Among the lines below, copy exactly those from the one with "Where should I" through the one with "The image size is (663, 497).", counting both ends.

(Given records)
- - -

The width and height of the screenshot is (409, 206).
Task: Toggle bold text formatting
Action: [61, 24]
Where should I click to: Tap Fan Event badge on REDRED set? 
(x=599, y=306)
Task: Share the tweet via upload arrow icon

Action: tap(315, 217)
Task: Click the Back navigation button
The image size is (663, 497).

- - -

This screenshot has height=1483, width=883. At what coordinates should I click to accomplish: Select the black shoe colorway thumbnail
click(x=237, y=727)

- - -

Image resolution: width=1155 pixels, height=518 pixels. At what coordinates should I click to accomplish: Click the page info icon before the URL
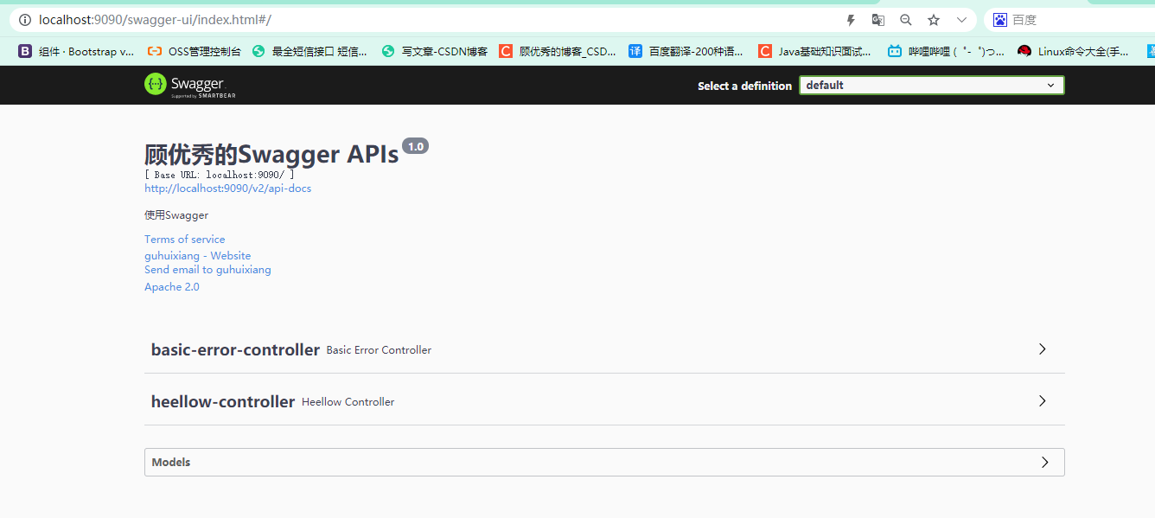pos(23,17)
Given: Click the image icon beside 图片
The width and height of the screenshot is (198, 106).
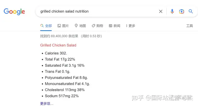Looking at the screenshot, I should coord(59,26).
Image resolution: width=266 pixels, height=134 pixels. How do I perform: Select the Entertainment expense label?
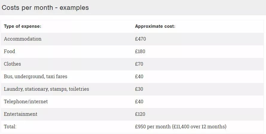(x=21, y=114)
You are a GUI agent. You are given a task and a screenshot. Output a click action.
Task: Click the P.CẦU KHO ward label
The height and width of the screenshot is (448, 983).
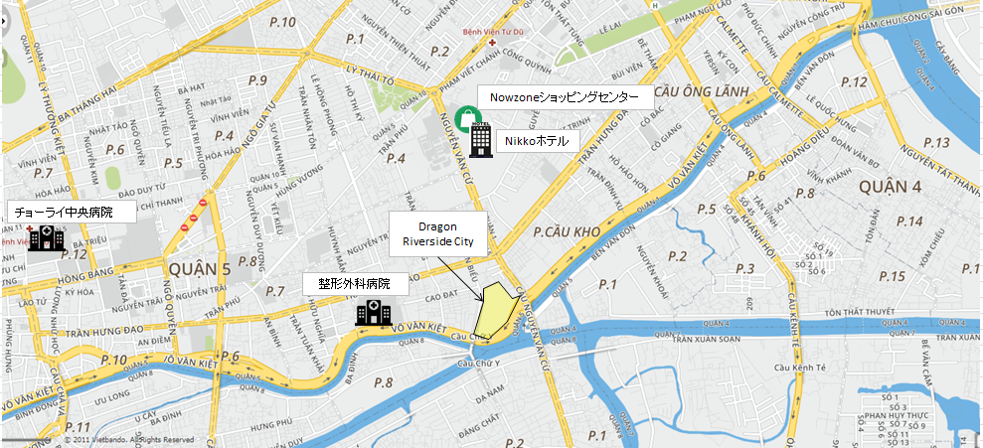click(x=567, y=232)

- - -

(Expected answer)
Where should I click to: Tap Fan Event badge on REDRED set? 
(x=599, y=306)
Task: Share the tweet via upload arrow icon

Action: tap(315, 217)
Task: Click the Back navigation button
The image size is (663, 497).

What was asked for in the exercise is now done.